• **Exercise prompt**: Among the records that follow, set down only the lines from the one containing "This screenshot has height=892, width=1372." to the one containing "Click the final OCR section header", both included, exactly.

• **Given data**:
▼▼▼

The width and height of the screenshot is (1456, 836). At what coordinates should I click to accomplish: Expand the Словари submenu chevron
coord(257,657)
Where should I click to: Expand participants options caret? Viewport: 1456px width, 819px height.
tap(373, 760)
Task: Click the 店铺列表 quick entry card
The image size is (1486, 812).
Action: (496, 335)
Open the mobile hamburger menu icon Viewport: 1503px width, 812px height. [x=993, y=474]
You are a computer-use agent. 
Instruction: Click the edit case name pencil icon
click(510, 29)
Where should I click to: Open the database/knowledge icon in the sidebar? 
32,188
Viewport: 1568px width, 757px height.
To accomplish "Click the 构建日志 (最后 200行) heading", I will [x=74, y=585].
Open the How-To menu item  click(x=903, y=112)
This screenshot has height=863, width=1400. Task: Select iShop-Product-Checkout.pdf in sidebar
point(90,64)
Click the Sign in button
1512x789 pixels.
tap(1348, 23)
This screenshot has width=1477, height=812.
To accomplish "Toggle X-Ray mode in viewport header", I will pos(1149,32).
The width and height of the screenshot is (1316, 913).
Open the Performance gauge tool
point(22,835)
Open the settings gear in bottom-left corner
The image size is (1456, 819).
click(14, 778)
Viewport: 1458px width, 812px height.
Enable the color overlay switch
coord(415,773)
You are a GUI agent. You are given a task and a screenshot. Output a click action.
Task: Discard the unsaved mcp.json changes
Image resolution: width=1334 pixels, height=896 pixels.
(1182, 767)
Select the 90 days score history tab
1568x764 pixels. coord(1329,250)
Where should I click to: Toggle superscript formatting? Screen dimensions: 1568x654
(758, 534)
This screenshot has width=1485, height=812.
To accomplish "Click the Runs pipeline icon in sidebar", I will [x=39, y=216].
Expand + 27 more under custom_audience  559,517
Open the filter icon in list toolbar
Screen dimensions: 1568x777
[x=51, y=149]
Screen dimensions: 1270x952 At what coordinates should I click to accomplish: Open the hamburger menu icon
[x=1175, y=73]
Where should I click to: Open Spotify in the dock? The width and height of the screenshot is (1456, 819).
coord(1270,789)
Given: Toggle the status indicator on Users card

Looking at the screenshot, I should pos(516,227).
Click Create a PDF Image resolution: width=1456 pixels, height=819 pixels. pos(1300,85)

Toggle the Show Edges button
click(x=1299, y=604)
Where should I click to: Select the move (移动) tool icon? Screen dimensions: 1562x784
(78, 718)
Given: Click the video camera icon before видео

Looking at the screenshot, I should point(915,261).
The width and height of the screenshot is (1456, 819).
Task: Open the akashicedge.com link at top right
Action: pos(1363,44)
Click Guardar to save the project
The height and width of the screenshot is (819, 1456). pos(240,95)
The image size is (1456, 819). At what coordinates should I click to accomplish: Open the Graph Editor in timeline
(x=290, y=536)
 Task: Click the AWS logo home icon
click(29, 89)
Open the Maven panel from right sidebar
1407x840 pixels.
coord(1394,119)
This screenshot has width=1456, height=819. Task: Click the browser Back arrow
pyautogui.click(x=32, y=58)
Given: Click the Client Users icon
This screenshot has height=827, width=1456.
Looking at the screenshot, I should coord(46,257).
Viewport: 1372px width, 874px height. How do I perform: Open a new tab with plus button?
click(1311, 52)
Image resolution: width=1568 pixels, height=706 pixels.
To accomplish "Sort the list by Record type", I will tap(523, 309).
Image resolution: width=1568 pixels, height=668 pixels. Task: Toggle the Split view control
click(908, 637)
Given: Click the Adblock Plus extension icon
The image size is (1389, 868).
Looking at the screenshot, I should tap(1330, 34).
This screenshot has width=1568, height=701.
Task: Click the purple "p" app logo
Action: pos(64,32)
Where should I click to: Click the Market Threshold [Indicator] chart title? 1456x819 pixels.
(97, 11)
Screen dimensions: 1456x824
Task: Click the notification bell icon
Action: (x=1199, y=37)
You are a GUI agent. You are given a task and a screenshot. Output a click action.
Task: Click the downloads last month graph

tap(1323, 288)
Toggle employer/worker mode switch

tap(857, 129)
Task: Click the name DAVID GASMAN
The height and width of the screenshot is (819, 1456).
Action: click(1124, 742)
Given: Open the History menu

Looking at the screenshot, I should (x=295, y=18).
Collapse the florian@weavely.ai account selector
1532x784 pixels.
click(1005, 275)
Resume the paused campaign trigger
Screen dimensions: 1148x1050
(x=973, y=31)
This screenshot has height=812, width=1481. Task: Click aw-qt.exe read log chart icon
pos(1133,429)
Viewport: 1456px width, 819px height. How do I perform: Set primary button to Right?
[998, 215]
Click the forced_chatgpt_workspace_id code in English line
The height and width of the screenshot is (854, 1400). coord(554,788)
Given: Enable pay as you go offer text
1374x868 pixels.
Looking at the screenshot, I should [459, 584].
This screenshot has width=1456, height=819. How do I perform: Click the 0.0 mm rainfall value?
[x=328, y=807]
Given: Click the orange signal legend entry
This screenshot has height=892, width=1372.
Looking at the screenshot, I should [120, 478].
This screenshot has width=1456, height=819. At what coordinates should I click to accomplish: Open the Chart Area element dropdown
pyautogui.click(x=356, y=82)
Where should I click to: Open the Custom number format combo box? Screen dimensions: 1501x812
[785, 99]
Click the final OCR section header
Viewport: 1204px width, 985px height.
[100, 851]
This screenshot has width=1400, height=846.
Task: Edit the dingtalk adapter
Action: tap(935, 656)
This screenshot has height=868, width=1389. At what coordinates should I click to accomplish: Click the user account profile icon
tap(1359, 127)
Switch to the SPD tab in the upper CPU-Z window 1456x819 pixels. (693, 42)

▲▲▲

• **Answer space**:
This screenshot has height=892, width=1372.
Looking at the screenshot, I should [120, 478].
This screenshot has width=1456, height=819. At what coordinates should I click to accomplish: Open the Chart Area element dropdown
pyautogui.click(x=356, y=82)
Where should I click to: Open the Custom number format combo box? Screen dimensions: 1501x812
[785, 99]
Click the final OCR section header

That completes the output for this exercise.